MotifA1 is a compact, CPU-friendly causal language model trained for bilingual (Chinese / English) instruction following. It supports both an explicit thinking mode (chain-of-thought wrapped in [cot_start] ... [cot_end]) and a direct non-thinking mode, switchable at inference time.


Model Summary

Field Value
Parameters 105.41 M
Vocabulary 8,192 (BPE, packed)
Architecture Causal Transformer (decoder-only)
Position Encoding RoPE, base = 500,000
Training Context 4,096 tokens
Languages δΈ­ζ–‡ / English
Modes Thinking / Non-thinking
Runtime CUDA / CPU
Precision fp32 / bf16
License See repository

Why RoPE base 500k

A RoPE base of 500k flattens the rotary frequency spectrum, which gives MotifA1 headroom to extend its context window beyond the 4,096 it was trained on via interpolation-style scaling, without retraining the position basis from scratch.


Installation

pip install codon-model==0.0.5

Required artifacts:

  • motifa1_sft.safetensors β€” model weights
  • motif.vocab β€” packed tokenizer (vocab + chat template + config in one zip)

Quickstart

Load the model

from codon.motif import MotifA1

model = MotifA1().load_pretrained('motifa1_sft.safetensors').to('cuda')
print(model.count_params(human_readable=True))   # -> 105.41 M

CPU users: replace 'cuda' with 'cpu'. Inference works out of the box, just slower.

Load the tokenizer

from codon.utils.tokens import PackedTokenizer

tokenizer = PackedTokenizer('motif.vocab')

Streaming chat

from codon.utils.generate import chat
from rich.console import Console

console = Console()

for chunk in chat(
    model, tokenizer, model.device,
    messages=[{'role': 'user', 'content': 'Your Q'}],
    stream=True,
    max_new_tokens=1024,
):
    if chunk.cot_ended:
        console.print('\n')
    if chunk.is_cot:
        console.print(chunk.content, end='', style='blue')
    else:
        console.print(chunk.content, end='')

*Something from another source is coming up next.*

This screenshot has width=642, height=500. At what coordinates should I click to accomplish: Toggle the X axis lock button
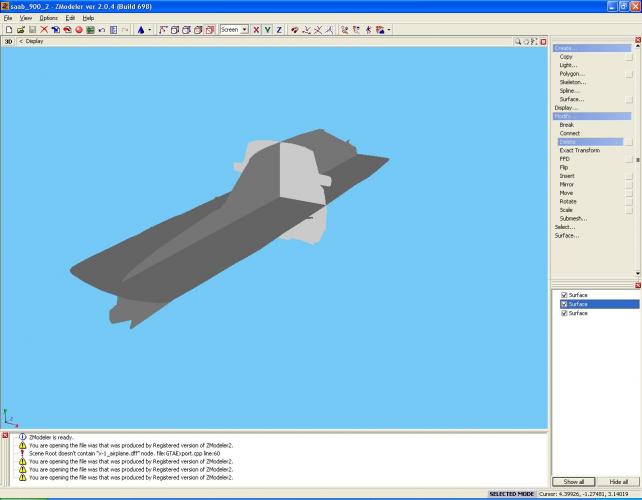point(256,30)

The stream yields chunks tagged with:

  • chunk.is_cot β€” whether the current span is inside a chain-of-thought block
  • chunk.cot_ended β€” fires once when the model exits thinking mode and begins the user-facing answer
  • chunk.content β€” the decoded text fragment

This lets you render reasoning in a separate visual channel (e.g. dim blue) and the final answer in normal style.


Modes

MotifA1 follows a chat template with explicit reasoning markers.

Thinking mode β€” the model first generates content between [cot_start] and [cot_end], then produces the final answer. Recommended for math, multi-step reasoning, code planning.

Non-thinking mode β€” the model emits an empty [cot_start][cot_end] block and answers directly. Recommended for chit-chat, translation, short-form generation, and latency-sensitive applications.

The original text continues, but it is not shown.